Мы и не подозревали тогда, что наши самые тяжелые вахты уже позади. И только значительно позже мы открыли простой и гениальный метод, которым инки управляли своими плотами.
Проснулись мы уже днем, оттого, что попугай начал кричать и свистеть, прыгая взад и вперед на своей жердочке. Волны были еще высокими, но шли ровными длинными грядами, — это была уже не та бурная мешанина, что накануне. А главное, солнце ласково пригревало бамбуковую палубу, придавая окружавшему нас морю светлый и дружелюбный вид. Что из того, что волны бурлили и дыбились, покуда они не трогали нас на плоту! Что из того, что они вырастали стеной перед самым носом, когда мы знали, что плот в следующую секунду перевалит через пенистый гребень, сгладив его словно тяжелым катком, когда мощная и грозная водяная гора лишь поднимала нас вверх на своем горбу и пробегала с шипеньем и бульканьем под нашими ногами! Древние перуанские мастера бесспорно знали, что делают, когда предпочли плот полому корпусу лодки, легко наполнявшемуся водой, и строили свое судно такой длины, что оно умещалось на одной волне. Бальзовый плот можно было сравнить с дорожным катком, но только сделанным из пробки.

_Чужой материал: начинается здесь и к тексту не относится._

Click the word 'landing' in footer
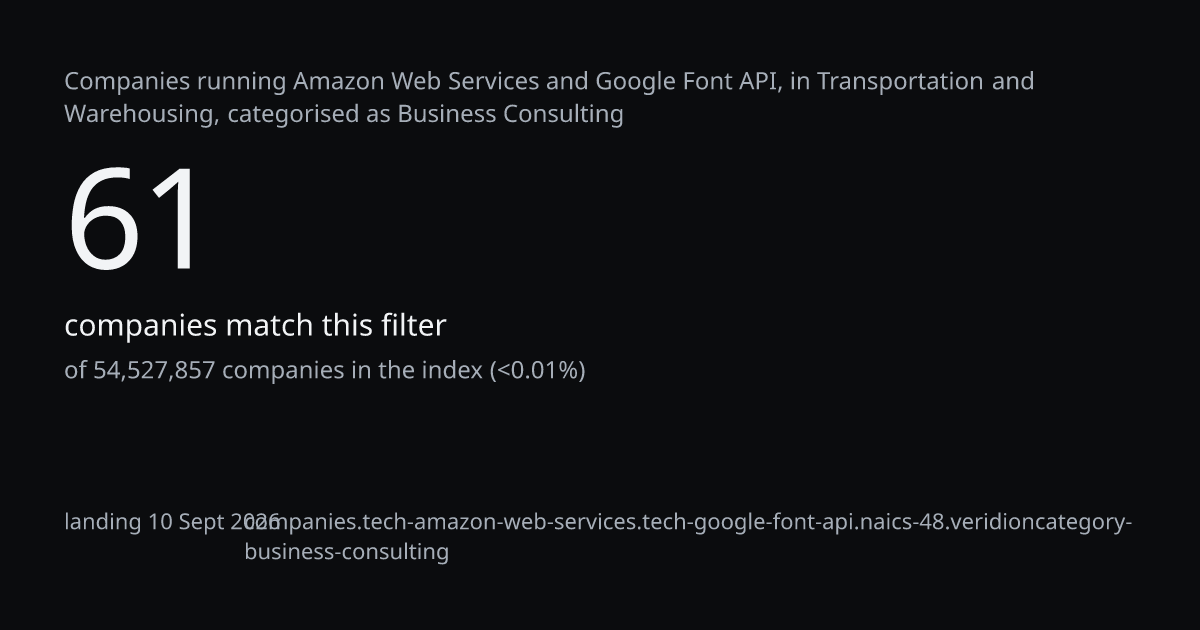This screenshot has width=1200, height=630. point(103,522)
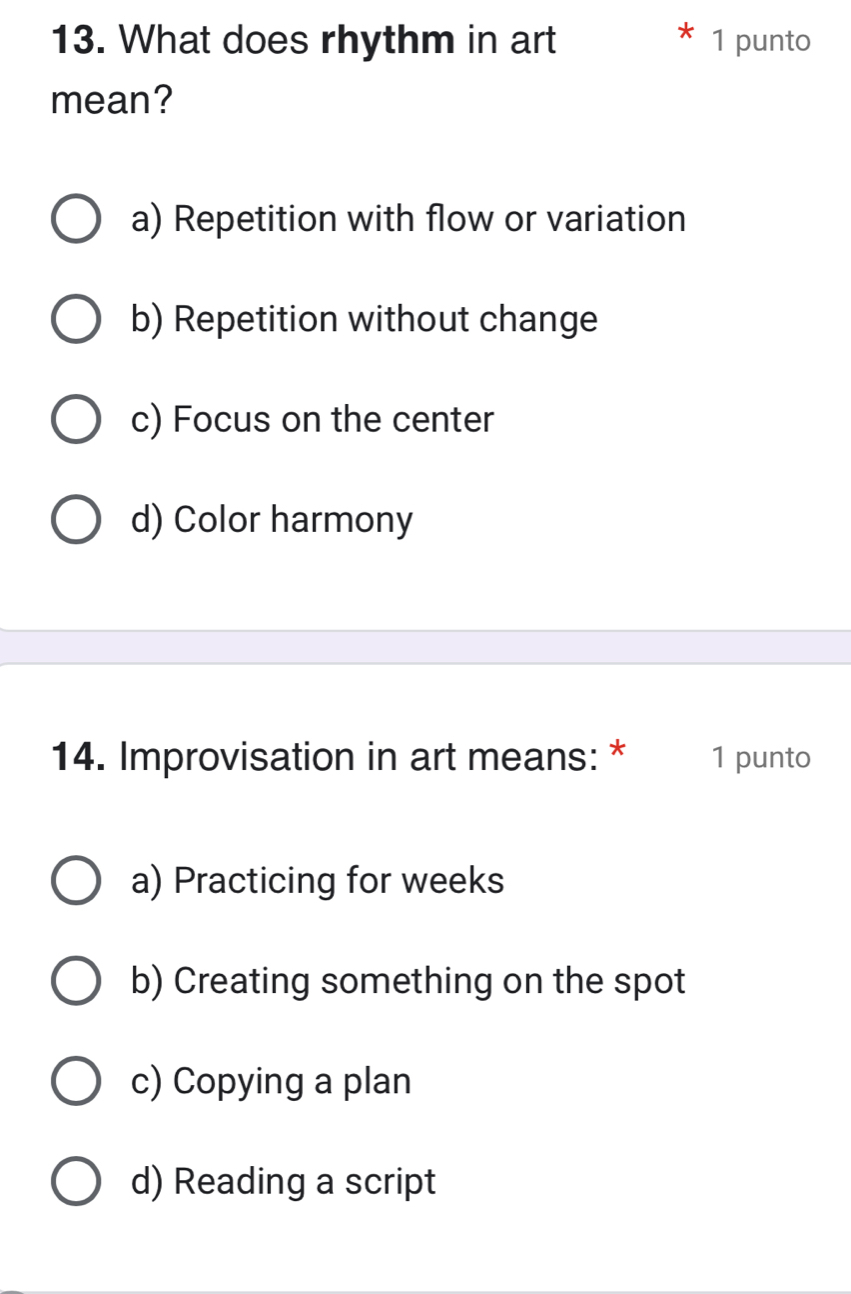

Эрик измерил высоту солнца и установил, что в дополнение к ходу под парусом нас сильно сносило течением на север параллельно побережью. Мы по-прежнему находились в течении Гумбольдта, милях в ста от суши. Теперь нас волновало одно — как бы плот не был подхвачен беспорядочными течениями к югу от островов Галапагос. Это могло привести к роковым последствиям, так как «Кон-Тики» оказался бы игрушкой сильных, извилистых морских течений, устремляющихся в сторону Центральной Америки. Если же всё будет идти в соответствии с нашими расчетами, мы повернем с главным течением на запад в сторону океана раньше, чем попадем в область Галапагосского архипелага. Ветер дул по-прежнему точно с юго-востока. Мы подняли парус, развернулись кормой к ветру и снова наладили несение вахты.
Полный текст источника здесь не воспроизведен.